Exercise details: Give the number of lines in the records below that contain the word "agent". State only that number.

Extracted data:

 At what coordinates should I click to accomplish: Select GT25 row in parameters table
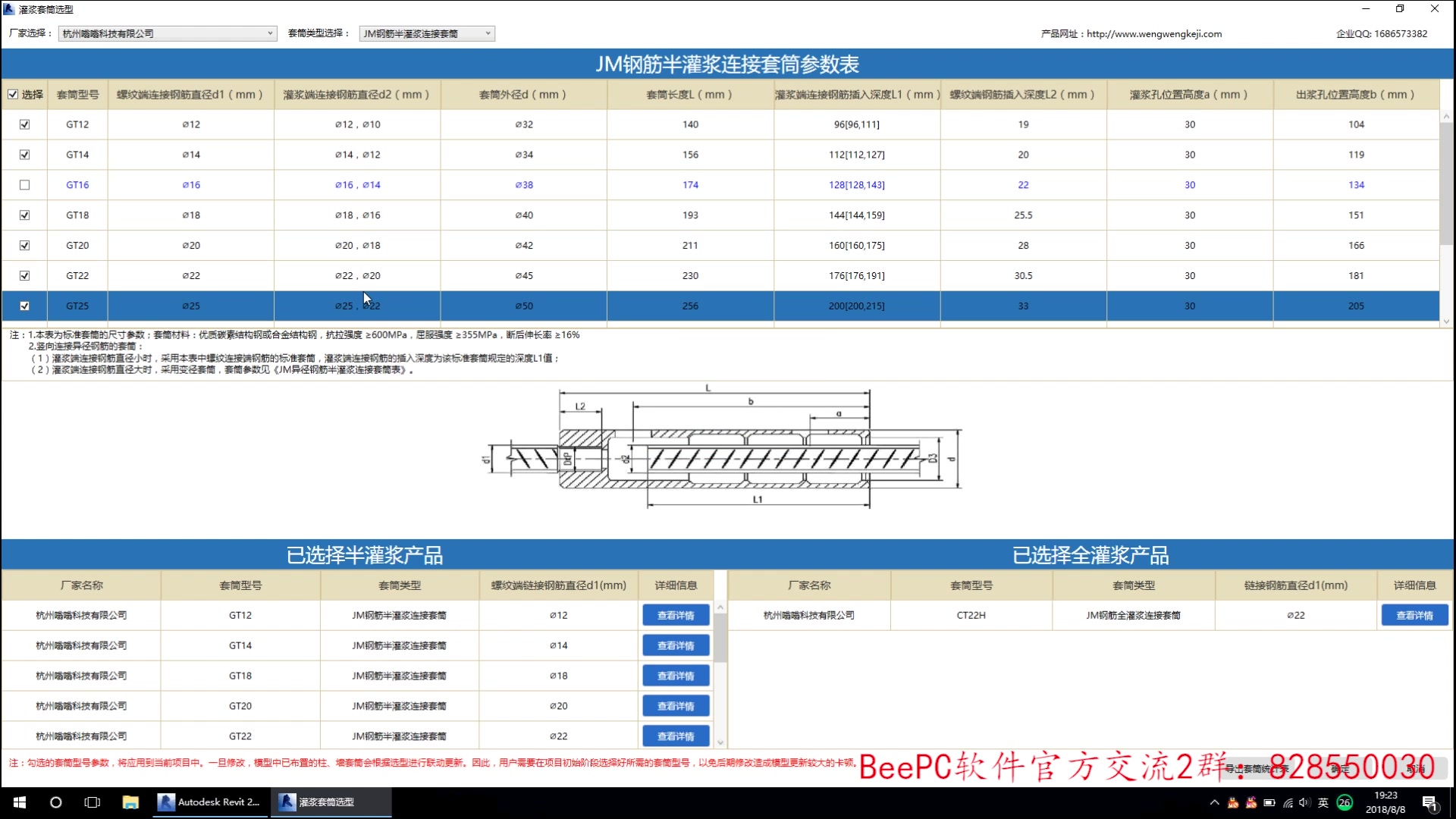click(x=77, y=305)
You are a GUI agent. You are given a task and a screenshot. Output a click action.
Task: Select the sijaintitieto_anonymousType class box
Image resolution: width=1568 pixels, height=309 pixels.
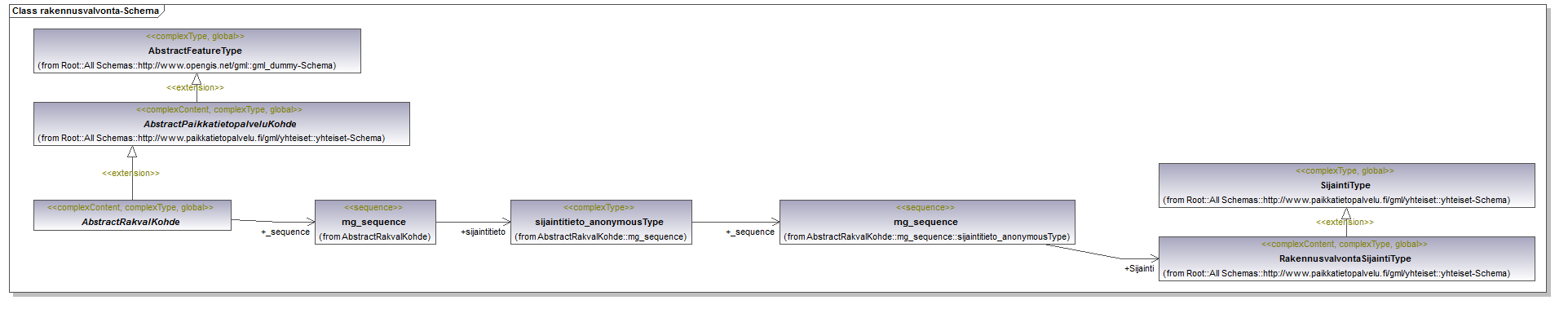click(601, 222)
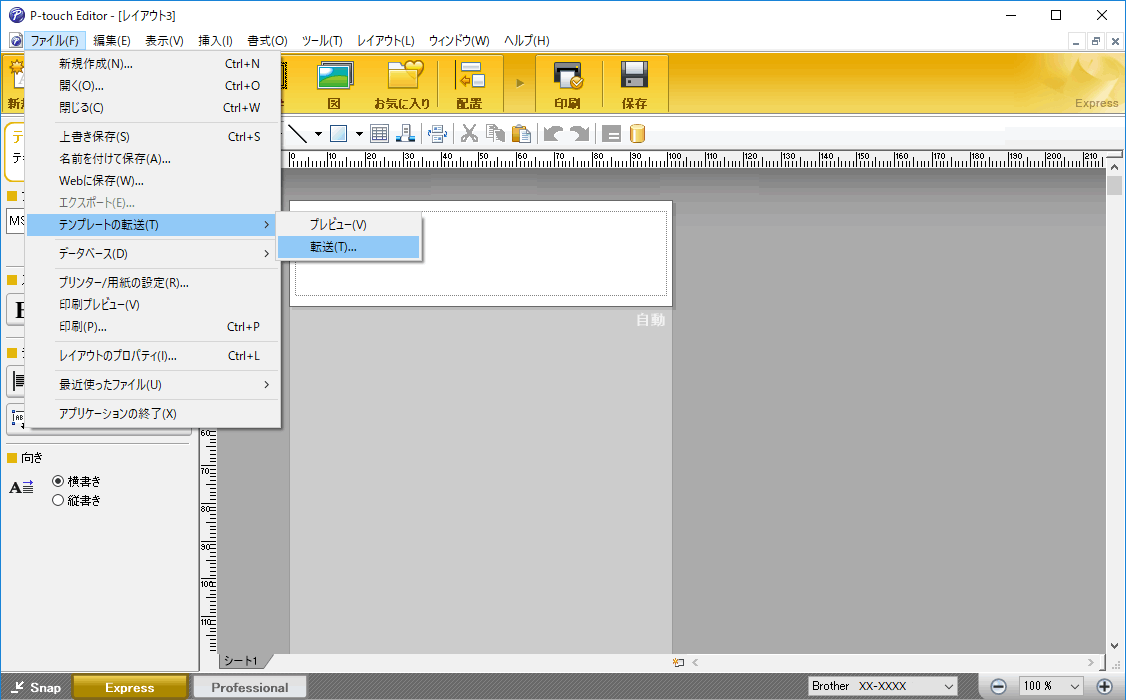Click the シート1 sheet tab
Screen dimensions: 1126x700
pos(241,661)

...

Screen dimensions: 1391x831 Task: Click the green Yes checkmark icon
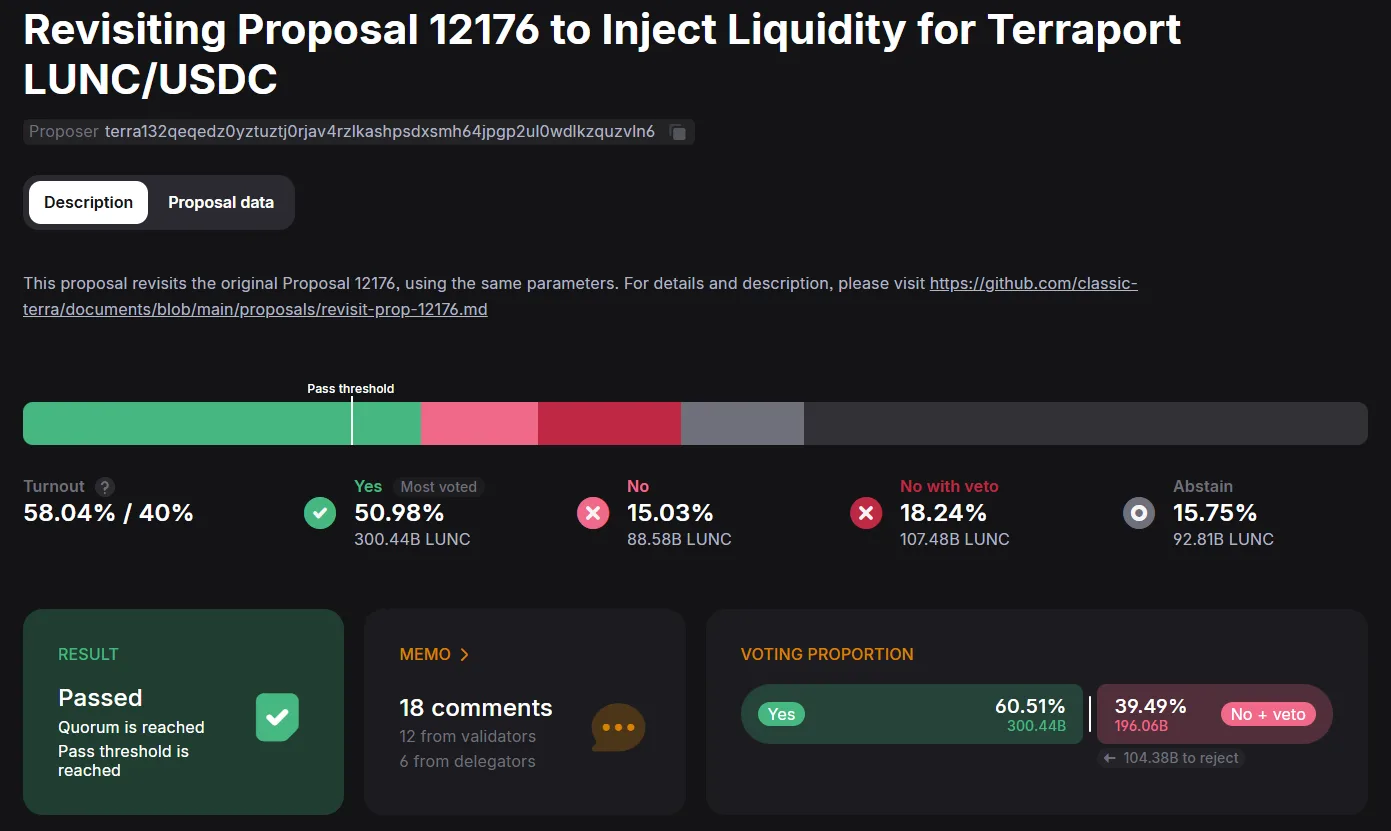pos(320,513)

---

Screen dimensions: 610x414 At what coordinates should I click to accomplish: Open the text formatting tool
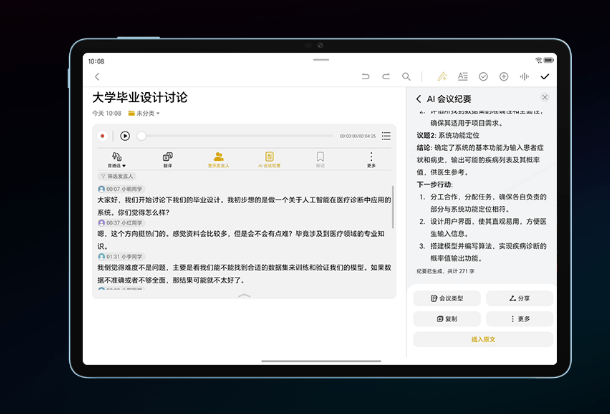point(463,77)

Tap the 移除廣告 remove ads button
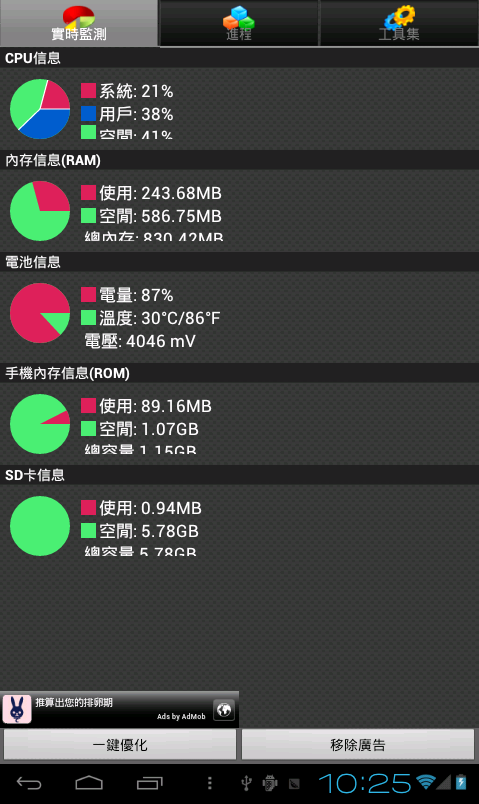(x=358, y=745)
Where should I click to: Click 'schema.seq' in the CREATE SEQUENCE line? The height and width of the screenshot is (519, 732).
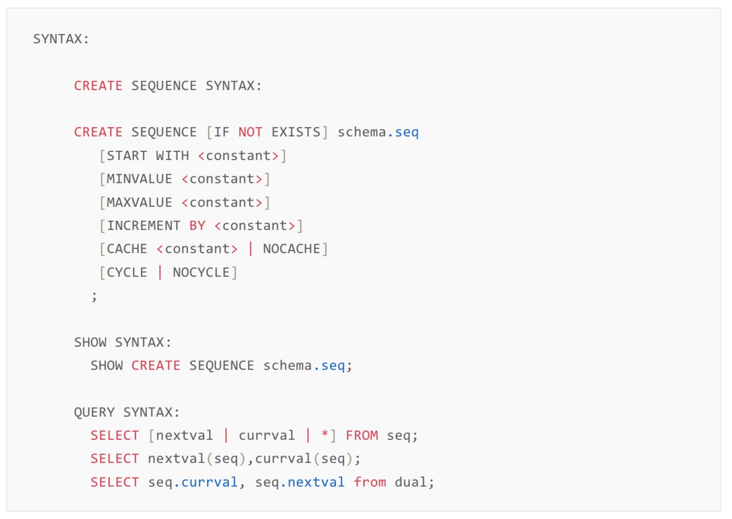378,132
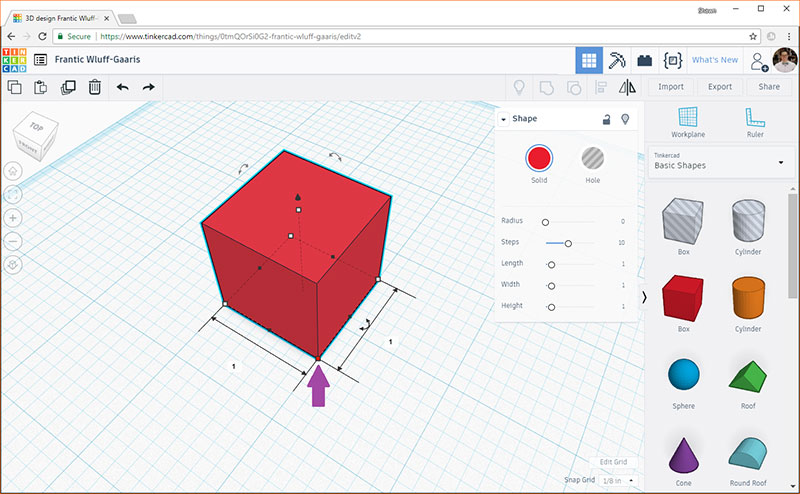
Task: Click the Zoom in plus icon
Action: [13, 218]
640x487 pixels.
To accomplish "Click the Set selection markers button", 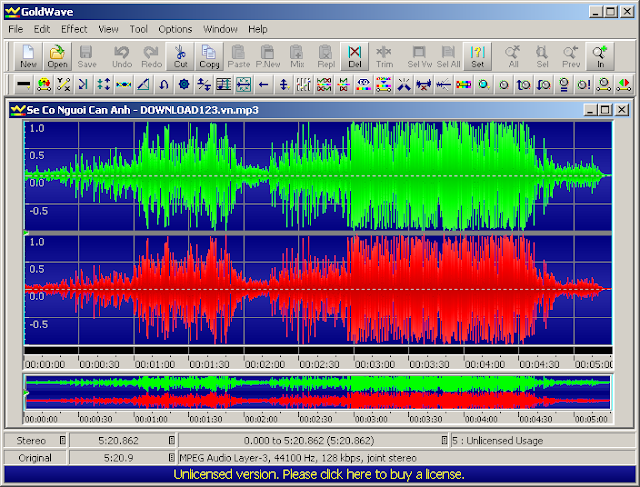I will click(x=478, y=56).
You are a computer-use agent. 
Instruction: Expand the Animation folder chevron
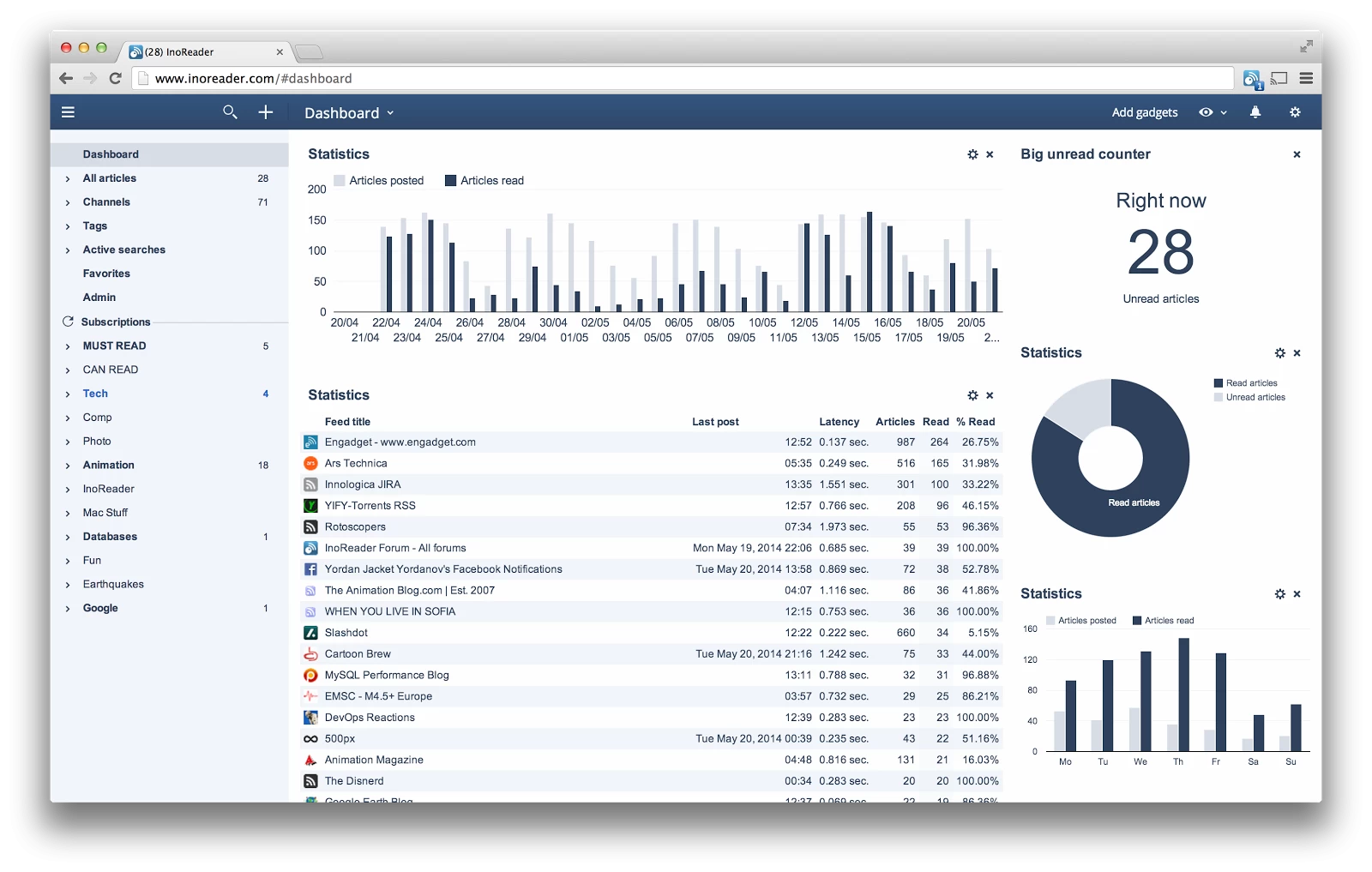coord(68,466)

Response: 2